With all the whirl about containers I decided I could wait no longer to join the fray. Here is a log of some of the things I learned.

Basic test, e.g. what the heck is this?

I spun up a cent7 vm several months back. Apparently my repos were a tad old and things didnt work until i did a yum update first, then reboot. Then I could systemctl enable docker, systemctl start docker

Note you MUST sudo in for docker commands to work

Also note: cent7 has docker in it natively – no need to wget install it (unless you want to use some of the new features like the networking module)
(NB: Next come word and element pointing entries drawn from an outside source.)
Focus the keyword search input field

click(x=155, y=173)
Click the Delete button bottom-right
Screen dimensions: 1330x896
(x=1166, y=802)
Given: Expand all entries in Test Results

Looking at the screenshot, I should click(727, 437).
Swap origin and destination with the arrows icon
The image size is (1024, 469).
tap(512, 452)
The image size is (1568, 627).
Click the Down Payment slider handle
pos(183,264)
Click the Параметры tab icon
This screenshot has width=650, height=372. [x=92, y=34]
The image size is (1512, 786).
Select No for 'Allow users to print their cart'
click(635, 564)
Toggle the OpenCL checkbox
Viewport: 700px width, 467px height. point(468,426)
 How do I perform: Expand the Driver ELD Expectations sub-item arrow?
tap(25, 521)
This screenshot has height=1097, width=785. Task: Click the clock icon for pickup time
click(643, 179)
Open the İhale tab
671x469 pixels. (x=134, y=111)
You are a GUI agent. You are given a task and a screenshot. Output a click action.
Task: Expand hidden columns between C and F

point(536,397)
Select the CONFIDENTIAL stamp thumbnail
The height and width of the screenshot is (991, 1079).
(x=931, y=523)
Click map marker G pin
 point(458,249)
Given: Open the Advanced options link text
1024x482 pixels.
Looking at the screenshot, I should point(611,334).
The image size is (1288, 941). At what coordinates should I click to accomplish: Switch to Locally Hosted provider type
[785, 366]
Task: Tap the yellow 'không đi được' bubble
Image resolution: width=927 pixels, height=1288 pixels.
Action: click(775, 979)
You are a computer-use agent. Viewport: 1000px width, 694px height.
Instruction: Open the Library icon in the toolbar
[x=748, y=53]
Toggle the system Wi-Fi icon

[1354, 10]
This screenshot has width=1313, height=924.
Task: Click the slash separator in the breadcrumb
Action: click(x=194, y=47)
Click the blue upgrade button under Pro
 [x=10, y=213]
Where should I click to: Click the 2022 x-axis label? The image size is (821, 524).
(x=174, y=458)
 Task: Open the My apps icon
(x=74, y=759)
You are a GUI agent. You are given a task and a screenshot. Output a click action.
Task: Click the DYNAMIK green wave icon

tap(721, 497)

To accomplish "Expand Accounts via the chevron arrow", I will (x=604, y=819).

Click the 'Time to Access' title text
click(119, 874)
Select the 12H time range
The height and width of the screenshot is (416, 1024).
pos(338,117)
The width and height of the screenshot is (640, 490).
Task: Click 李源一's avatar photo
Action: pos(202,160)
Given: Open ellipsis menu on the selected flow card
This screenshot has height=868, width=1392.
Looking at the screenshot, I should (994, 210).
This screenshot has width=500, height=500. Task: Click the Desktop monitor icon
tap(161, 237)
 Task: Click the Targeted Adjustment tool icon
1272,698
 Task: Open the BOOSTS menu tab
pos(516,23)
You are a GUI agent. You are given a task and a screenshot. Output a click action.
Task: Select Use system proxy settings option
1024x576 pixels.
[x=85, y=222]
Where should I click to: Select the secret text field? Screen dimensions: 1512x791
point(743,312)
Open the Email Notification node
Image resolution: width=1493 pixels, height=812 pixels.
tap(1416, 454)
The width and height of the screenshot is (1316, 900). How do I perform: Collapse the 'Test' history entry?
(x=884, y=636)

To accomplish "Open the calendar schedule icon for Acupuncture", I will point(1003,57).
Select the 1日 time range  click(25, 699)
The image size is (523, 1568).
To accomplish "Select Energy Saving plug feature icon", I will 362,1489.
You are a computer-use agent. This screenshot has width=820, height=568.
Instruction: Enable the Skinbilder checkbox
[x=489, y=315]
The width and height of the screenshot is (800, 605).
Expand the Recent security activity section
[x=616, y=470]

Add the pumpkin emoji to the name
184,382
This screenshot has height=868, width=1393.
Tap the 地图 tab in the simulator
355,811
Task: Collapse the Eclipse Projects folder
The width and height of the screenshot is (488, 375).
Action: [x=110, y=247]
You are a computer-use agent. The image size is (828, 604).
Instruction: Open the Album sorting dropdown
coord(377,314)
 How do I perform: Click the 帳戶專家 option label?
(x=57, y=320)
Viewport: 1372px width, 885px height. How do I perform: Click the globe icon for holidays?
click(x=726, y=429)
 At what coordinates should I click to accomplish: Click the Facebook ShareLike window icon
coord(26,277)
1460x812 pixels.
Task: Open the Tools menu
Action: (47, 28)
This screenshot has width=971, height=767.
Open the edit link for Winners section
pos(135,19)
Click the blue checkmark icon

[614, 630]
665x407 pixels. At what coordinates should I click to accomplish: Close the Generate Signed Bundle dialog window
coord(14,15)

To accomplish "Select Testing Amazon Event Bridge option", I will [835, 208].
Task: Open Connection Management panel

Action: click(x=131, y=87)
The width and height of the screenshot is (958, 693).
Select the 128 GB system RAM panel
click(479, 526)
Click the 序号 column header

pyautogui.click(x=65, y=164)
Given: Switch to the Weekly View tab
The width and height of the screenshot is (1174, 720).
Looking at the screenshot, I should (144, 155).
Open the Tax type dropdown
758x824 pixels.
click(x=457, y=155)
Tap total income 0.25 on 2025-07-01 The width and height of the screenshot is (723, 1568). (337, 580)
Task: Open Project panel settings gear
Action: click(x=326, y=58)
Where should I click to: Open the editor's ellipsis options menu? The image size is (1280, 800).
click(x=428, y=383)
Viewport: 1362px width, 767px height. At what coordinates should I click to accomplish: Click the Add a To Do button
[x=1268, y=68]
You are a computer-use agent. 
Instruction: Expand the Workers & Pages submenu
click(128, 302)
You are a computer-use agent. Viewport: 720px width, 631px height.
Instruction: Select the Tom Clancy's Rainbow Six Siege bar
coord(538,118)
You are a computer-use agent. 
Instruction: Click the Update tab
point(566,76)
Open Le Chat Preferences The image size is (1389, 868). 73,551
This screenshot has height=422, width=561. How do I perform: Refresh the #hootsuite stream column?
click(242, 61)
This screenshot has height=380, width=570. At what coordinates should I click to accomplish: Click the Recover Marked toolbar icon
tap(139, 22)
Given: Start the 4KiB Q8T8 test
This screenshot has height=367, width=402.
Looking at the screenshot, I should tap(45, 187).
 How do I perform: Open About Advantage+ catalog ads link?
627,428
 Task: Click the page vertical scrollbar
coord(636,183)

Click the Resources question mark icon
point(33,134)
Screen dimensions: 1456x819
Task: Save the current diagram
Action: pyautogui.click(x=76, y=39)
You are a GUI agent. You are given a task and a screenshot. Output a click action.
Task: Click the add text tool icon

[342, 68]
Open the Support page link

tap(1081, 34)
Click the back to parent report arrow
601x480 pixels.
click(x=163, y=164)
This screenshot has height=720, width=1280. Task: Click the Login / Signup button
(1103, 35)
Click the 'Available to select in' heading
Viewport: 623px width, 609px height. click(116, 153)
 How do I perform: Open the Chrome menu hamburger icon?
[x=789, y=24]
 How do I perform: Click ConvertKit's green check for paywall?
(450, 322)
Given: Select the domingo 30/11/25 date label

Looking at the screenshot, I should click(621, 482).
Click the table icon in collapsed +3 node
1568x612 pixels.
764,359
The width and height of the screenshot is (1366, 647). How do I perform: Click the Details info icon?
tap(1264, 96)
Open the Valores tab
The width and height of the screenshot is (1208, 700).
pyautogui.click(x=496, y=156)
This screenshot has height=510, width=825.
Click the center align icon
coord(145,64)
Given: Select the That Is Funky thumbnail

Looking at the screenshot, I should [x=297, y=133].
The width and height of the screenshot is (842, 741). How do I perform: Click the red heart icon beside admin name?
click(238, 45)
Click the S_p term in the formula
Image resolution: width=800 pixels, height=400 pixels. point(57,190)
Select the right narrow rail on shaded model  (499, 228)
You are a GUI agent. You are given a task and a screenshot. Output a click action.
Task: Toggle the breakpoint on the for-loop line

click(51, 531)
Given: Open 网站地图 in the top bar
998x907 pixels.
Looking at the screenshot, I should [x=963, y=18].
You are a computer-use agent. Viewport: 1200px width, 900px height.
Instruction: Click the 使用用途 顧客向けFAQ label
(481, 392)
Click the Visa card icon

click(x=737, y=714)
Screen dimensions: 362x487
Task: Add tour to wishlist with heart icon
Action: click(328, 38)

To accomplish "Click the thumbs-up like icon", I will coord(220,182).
The following is your smoke test:

sudo docker run hello-world 

Test 2: Expanded sample

This worked flawlessly…

Test 3: Interactive sample

Ditto, worked perfectly

Test 4: Do my own thing

I made a “looper.py” app with the following code:

#!/usr/bin/python
import time
while True:
	print "Hi! ", time.time()
	time.sleep(1)

I then made the following Dockerfile

FROM docker.io/centos:latest
RUN yum install python -y
COPY looper.py /
CMD /looper.py

And create the image with

	docker build -t looper .

When i ran the build one of the things I noticed is that python was already installed in the centos image. I modified the Dockerfile by removing the RUN line, and one cool thing is that when i re-ran the build command, the python install layer was automatically removed, and everything else was basically a noop. In other words docker appears to do a good job at being efficient.

I then ran my looper:

	docker run looper

Nothing happened… So i thought…and though… and eventually decided to try and attach. Ubeknowest to me, by doing docker run i WAS attached, but nonetheless I learned a few things:

  • To attach you need your container id
  • To get your container id you run “docker ps”

Once I did a docker attach to my container id, i saw nothing, still. I did a Ctrl-C and viola, my looper output appeared! I suspected buffering, which turned out to be the case. I modified looper as follows:

#!/usr/bin/python
import time
import sys
while True:
	print "Hi! ", time.time()
	sys.stdout.flush()
	time.sleep(1)

Then rebuilt, and re-ran, and it all worked.

Note that this only runs the command in the foreground. To run it in the background:

	docker run -d looper

You can then docker ps, find the cid, docker attach to it. But… you cannot detach (without sending a SIGKILL)! The docks say Ctrl-P + Ctrl+Q will detach, but this appears to only work if you use the following command when running it:

	docker run -tdi looper

Where t means create a tty, and i means “keep stdin open even if not attached”. This works well.

Note that each time i make changes to looper, when i rebuild it takes at most 20 seconds.. if no changes, docker takes milliseconds…

Test 5: layers

What if the container modifies a file?

I modified looper.py to write to stdout and a file:

#!/usr/bin/python
import time
import sys
while True:
	msg = "Hi! " + str(time.time())
	print msg
	with open('myfile','a') as f:
		f.write(msg + '\n')
	sys.stdout.flush()
	time.sleep(1)

For fun i created a file named “myfile”, then build the image, then ran the container. When it runs i can do a docker diff:

# docker diff f04849645523
A /myfile

And to be clear, this means the file was added in the image. Docker wont let the app reach into my own version of “myfile”.

What if i want to see the file? In older versions of docker, apparently you had a few options, such as running ssh, or making a snapshot, but now its easy:

	docker exec -t -i <cid> /bin/bash

You can then just cat the file, etc. If you actually want to copy the files out,
you can export the whole filesystem (docker export ) as a tar, but this seems nuts. If you just want a single file, use docker cp:

docker cp <cid>:<src> <dest>

Test 6: CPU limit

You can do a couple things:

1) Limit the share of cpu usage across multiple containers. This is done by specifying a relative weighting (with -c)

2) Pin the process to certain cpus with —cpuset-cpus=

I havent been able to find an equivalent to the simple “limit to N processors” idea on virtual machines. The weighting is fairly close.